There has been a fair bit of controversy about the temporary privatisation of the Indiana Toll Road, largely because it is seen by some as an example to follow for the Ohio Turnpike. A couple of recent article have published some details that present a more positive story about the privatisation.
- The US$3.85 billion the state was paid was well beyond its expectations
- The Indiana Toll Road lost money in five of the seven years before it was sold
- It was politically impossible for tolls to be raised to enable the road to be viable when it was under state ownership and control.
In other words, whilst some politicians complain that the privatisation means the private owners are now raising tolls so they can make a profit, the truth is that politicians themselves were unwilling to raise tolls so that the state could sustain the maintenance and operations of the road (let alone generate a return on capital. In other words, the private sector did what the state could not do.
TV station WSBT did some research on comparative toll rates across the US, looking at the price per mile to travel the full distance of some major roads. It found the following:
- Pennsylvania Turnpike 8c/m with EZ Pass, 9c/mile without
- Ohio Turnpike 4c/m with EZ pass, 6c/mile without
- Indiana Toll Road 2c/m with iZoom, 5c/mile without
Ohio and Pennsylvania toll roads are State owned. The revenue from the Ohio one is apparently all used to pay for the road. The Pennsylvania one does that and generates a surplus to be spent elsewhere. It’s not difficult to see why the Pennsylvania Turnpike is so successful, it is demand.
- 45 million vehicles a year use the Indiana Toll Road
- 49 million use the Ohio Turnpike
- 190 million use the Pennsylvania Turnpike.

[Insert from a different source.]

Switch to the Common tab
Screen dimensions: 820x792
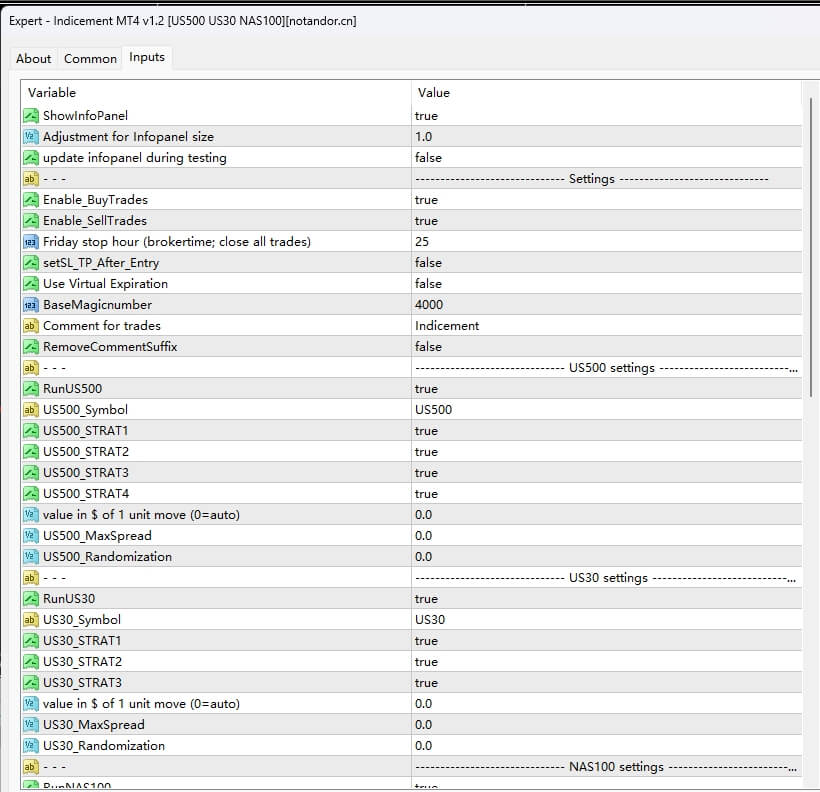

So it would seem that Indiana is NOT being ripped off by the private sector, but indeed has been subsidised by it for the past five years, and the road is progressively getting to a point of breaking even. Opponents of privatisation may get upset when the road becomes profitable and the new owners get back the money they paid the state for the lease of the road, but they should hardly be complaining now. Indiana toll road needed increases in tolls, but the privatisation deal, besides handing the state a windfall it would never have otherwise got, means the road is not losing the state money and there are positive incentives on the owners to extract efficiencies out of its operation, and make it profitable. Which it presumably will be when it gets handed over to the state after the lease.